Olympischer Stichtag Das amerikanische Eishockey-Wunder

Lake Placid · In Lake Placid wird der Kalte Krieg 1980 auch mit dem Puck ausgetragen. Der Außenseitersieg der USA erschüttert die Sowjets.

 In Lake Placid gelingt der US-amerikanischen Eishockeymannschaft 1980 ein historischer Erfolg gegen das Team der Sowjetunion.

In Lake Placid gelingt der US-amerikanischen Eishockeymannschaft 1980 ein historischer Erfolg gegen das Team der Sowjetunion.

Foto: dpa

Eisig ist die Stimmung im Jahre 1980 in Lake Placid. Zumindest zwischen den USA und der Sowjetunion. Sport und Politik – in diesen Tagen untrennbar. Der Kalte Krieg tobt auch bei den Spielen. In den Duellen zwischen den USA und der Sowjetunion geht es um viel mehr, als nur um einen sportlichen Sieger. Und ausgerechnet jetzt treffen die amerikanischen Kufen-Cracks auf die übermächtige Sbornaja.

Die Sowjetunion gilt als unschlagbar, hat zuletzt vier Mal in Folge Gold bei Olympischen Spielen gewonnen. Die USA? Klarer Außenseiter. Auch, weil die US-Boys zwei Wochen vor dem Turnier gegen eben jene sowjetische Auswahl mit 3:10 untergehen. „Wir haben alles versucht, diesen Sieg aus den Köpfen der Jungs zu bekommen“, sagt der sowjetische Trainer Wiktor Tichonow. „Doch das hat nicht funktioniert. Wir waren zu selbstsicher.“ Für die USA läuft es beim Heim-Turnier bislang gut. Nach anfänglichen Schwierigkeiten kommen die USA ins Rollen Nur gegen die deutsche Auswahl tun sich die Amerikaner schwer, drehen einen 0:2-Rückstand in einen 4:2-Sieg. Als Tabellenzweiter erreichen die Amerikaner aber die Vierergruppe der Finalrunde. Eine Medaille ist greifbar.
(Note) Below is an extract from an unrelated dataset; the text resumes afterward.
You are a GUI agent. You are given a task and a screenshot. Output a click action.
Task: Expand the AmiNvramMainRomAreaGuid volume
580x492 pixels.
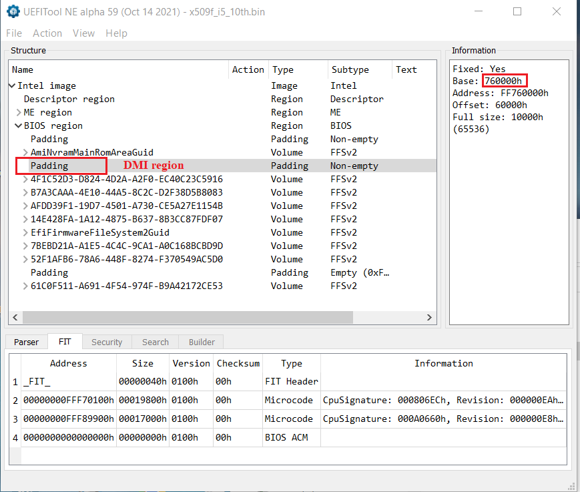tap(25, 152)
Und dennoch: Auch in den USA traut niemand den Gastgebern Gold zu. Die Sowjets beginnen erwartet stark, dominieren das Spiel und gehen verdient durch Wladimir Krutow in Führung. Zwar kann Buzz Schneider noch im ersten Drittel ausgleichen, doch Sergej Makarow bringt die Sowjets erneut in Front. In diesen Sekunden vor und während der Drittelpause gleitet den Gästen das Spiel aus der Hand. Denn trotz klarer Überlegenheit muss die Sbornaja erneut den Ausgleich durch Mark Johnson hinnehmen. „Das Tor hätte es nicht geben dürfen“, erinnert sich Mike Eruzione. „Auf der Uhr standen nur noch fünf Sekunden. Wir waren doch alle auf dem Weg zur Bank.“ Nur Johnson nicht. Während sich die Spieler gedanklich auf die Kabine einstellen, rast der spätere NHL-Profi aufs Eis, schnappt sich den Puck und erzielt den Ausgleich. „Das hat den Sowjets zugesetzt. In meinen Vorträgen sage ich deshalb immer, spielt weiter bis ihr den Pfiff oder die Sirene hört“, so Eruzione.

Die Sowjets sind geschockt. Trainer Tichonow wechselt Torhüter Wladislaw Tretjak aus. „Es war der schlimmste Moment in Wladys Karriere“, sagt Makarow später der New York Times. „Das war pure Panik.“ Und auch der Trainer gibt später zu, den größten Fehler seiner Karriere gemacht zu haben. Denn Eratzkeeper Wladimir Miyschkin gilt als nervös, zu unerfahren. Und dennoch: Alexander Malzew erzielt das erste Tor im zweiten Drittel. Die Sowjetunion drängt auf ein weiteres Tor, scheitert aber am US-Goalie Jim Craig. Im Laufe des dritten Drittels lassen die Kräfte bei den Gästen spürbar nach. Johnson nutzt die Schwächephase zum 3:3. Keine 90 Sekunden später trifft Mike Eruzione zur ersten Führung der US-Profis. Die sowjetische Mannschaft erhöht den Druck, einen Treffer erzielt sie nicht mehr.

Nach dem Spiel kennt der Jubel keine Grenzen. Das Miracle on ice ist geboren. „Ihre Augen strahlten. Man hat ihnen angesehen, dass sie ein Team waren“, so Makarow. Für die USA steht noch ein weiteres Duell auf dem Programm. Auch das gewinnen die Amerikaner gegen Finnland und sichern sich Gold. Silber geht an Russland. „Ich kann mich nicht erinnern, wo meine Medaille ist. Vielleicht irgendwo im Müll von Lake Placid“, sagt Makarow.